Thursday 19 July 2012

Breaking the system.

Three
Nearly there. 

Through the 1990s and the early 2000s it became popular across the west for a generation of old lefties to deny the possibility in the modern world of taking on capitalism - because it had gone global.  Never an old leftie, the UK's Tony Blair built his (lucrative) career on it. Blair's ideological 'reconciliatiion' with capitalism (read, 'never had a problem with it - but now don't ya just adore the wealthy?') led the to the moral swamp that engulfed his cronies and their followers as they squeezed every penny out of their MPs expenses. New Labour MP? Two fingers up to the poor.

Moving from the dross to the big picture, we have already seen what the new 'global' capitalism meant. Finance capital in the west bet on western debt. Global corporations re-based themselves on Chinese and other BRIC countries' cheap labour. The City of London and New York led the first aspect and US, and EU corporations led the second. If western workers fought against their 30 year decline in living standards, the erosion of their social wage or the new 'flexibility' demanded of labour, why then big capital would take its assets and it tax payments elsewhere and leave the rest of us impoverished for good.

This view was always straight-forward political propaganda. Big capital never 'chose' to remain rooted in the UK or the US or anywhere else for that matter because the rest of us tip-toed around our increasing poverty hoping we would not be noticed. Big capital went where the bottom line took it. In the west's current recession, profits, on average, are still rising. Most major UK corporations, including 'household names' like Boots, already barely pay any tax. They live above brass plaques in villages in Switzerland or the Cayman Islands. Anybody who could make a faster buck by re-locating to Asia has already gone there.  The City of London pays (minimal) taxes to the British government because the (small) fee involved ensures a 'long term, stable and business friendly environment, including its tax regime.' Whichever party is in power!

The point here is that capital has already organised itself to exploit the new world. The deed is done. The question for the rest of us is; what can we do about it?

In the first place, inevitably following the shape of capitalist reorganisation, the fight back has become (unevenly) global. The energy centre of the world in the Middle East is surrounded by revolution and popular led change. China remains the country with most social turmoil according to UN figures. Movements of resistance are bubbling up in Southern Europe and in central Latin America. Resistance is futile droned the Daleks (and globalisation's new admirers.) But resistance is inevitable; and growing.

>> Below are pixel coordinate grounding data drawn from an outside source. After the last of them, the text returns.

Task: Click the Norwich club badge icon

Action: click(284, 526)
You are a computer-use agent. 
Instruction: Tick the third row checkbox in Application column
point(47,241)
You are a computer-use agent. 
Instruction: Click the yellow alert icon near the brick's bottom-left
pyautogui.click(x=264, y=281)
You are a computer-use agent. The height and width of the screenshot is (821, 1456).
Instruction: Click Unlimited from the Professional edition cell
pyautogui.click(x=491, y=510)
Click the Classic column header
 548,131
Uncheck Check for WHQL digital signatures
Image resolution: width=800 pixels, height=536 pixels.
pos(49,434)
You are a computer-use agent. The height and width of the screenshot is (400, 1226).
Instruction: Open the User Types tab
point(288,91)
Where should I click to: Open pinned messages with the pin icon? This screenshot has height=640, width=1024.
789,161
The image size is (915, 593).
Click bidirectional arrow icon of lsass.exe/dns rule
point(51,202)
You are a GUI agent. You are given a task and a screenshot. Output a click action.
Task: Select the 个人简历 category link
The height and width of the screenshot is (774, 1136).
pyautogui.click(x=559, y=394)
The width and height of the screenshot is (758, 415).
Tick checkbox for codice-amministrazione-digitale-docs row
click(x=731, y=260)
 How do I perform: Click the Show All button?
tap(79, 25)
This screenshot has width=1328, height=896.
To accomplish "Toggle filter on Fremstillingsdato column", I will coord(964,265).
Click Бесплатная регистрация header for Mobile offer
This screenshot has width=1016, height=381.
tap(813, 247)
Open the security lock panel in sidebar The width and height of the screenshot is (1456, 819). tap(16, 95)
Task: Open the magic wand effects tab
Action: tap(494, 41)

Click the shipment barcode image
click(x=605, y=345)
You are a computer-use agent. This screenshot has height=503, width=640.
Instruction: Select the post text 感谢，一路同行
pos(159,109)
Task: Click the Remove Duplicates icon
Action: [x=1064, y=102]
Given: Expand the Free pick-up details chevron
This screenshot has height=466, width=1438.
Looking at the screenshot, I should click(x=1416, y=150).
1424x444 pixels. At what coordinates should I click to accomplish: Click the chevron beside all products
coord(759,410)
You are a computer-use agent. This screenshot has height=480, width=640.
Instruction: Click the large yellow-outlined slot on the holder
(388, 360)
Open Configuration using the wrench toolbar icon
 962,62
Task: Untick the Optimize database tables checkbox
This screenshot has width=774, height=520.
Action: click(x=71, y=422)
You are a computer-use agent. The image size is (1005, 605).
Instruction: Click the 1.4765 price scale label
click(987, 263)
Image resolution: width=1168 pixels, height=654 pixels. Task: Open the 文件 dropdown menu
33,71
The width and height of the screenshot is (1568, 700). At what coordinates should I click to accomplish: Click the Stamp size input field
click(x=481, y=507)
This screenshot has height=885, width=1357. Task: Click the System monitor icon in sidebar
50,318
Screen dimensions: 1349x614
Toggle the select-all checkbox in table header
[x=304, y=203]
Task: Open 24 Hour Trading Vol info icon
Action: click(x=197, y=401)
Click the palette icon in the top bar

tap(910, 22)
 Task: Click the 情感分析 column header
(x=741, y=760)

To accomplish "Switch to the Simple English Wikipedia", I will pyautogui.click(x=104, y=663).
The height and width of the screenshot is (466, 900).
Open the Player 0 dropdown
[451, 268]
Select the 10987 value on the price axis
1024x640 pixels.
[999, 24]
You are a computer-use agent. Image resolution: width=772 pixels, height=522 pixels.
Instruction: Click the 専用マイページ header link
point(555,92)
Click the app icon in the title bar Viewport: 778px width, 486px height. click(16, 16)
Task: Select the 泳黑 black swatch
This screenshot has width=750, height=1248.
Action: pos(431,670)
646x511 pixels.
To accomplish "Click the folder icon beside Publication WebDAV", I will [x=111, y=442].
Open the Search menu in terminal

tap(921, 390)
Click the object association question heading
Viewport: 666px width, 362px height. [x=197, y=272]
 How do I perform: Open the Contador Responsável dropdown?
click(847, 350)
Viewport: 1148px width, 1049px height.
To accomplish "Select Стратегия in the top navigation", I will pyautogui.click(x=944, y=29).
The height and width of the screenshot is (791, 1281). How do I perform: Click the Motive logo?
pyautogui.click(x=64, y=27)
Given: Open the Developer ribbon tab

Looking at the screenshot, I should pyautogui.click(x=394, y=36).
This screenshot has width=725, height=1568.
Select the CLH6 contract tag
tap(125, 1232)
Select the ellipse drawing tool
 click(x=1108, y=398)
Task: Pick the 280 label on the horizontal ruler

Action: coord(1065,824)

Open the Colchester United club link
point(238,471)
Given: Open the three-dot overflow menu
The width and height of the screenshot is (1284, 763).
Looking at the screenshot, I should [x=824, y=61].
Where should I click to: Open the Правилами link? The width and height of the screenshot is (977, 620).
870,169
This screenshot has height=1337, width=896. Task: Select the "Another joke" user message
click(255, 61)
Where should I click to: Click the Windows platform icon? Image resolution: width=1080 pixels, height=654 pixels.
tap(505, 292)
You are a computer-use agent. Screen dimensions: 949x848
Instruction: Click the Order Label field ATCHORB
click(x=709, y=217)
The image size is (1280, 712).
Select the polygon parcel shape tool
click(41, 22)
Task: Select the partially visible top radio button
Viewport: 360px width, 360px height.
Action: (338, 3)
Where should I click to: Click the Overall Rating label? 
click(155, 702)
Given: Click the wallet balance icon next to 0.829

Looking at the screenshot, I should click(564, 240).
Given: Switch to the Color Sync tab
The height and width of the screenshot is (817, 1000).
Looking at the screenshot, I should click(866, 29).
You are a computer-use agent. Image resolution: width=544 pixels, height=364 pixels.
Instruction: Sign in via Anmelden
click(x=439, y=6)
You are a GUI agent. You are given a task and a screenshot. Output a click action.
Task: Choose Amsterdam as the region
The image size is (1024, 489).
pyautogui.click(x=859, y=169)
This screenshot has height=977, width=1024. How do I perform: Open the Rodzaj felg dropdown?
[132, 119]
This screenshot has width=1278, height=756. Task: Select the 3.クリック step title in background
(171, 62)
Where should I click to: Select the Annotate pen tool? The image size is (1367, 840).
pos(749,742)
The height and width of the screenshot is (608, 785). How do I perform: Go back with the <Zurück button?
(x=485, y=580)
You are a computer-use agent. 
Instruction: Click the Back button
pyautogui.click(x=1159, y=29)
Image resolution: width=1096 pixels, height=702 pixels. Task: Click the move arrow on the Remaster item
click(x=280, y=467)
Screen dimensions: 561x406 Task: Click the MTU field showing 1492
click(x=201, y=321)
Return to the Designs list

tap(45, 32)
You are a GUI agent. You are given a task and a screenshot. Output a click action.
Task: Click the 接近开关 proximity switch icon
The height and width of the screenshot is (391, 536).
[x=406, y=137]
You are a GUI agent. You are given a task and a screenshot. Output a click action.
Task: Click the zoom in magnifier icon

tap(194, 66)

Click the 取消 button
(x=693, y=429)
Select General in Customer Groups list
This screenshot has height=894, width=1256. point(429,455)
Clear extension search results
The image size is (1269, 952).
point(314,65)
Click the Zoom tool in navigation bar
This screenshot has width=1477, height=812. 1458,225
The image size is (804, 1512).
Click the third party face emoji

What have we discovered from the resistance so far? We have discovered that the 'new' global capitalism is weaker than it has been since the the first quarter of the twentieth century. Hundreds of millions of Chinese workers have just forced an increase of a third in their standard of life. Against Apple. Against Unilever and Nike. Against the power of the Chinese Communist Party. In Greece, 12 million people just forced the EU to liquidate half of the country's debts. And they have only just begun. Britain propped up the sick man of europe, Turkey, for a whole century against internal revolt and a Russian war. Today the west's combined forces cannot prop up a prime minister in Afghanistan; or Egypt.

The dominant political economy of the world is weaker and more split than it has ever been outside of World War. An anti-austerity government in Greece could use financial alliances with China over ports and shipping to break the power of the EU and IMF. Nothing could now stop any real pressure for a new, peoples bank carved out of the mess of Barclays, Lloyds, HSBC  and Nat West in Britain. A serious Socialist government in Spain, Italy, France and even the UK would have no difficulty seizing assets from tax avoiders and shutting down the tax havens (most of which are European sovereign territory.)

What's missing? The fog of fear about the infinite capacity of capitalism is dissolving. What's missing are people and organisation who will stand and lead. All the old working class leaderships, both east and west, have compromised themselves into dust. It is a pretty pointless exercise trying to breath life into the dead. We have to start again. From the beginning. What sort of economics and what sort of politics do we need? We have time but history is speeding up and capitalism will find its new, nastier forms of rule and new vicious types of mastery based on its new decaying reality if we don't assist its exit in the coming months and years.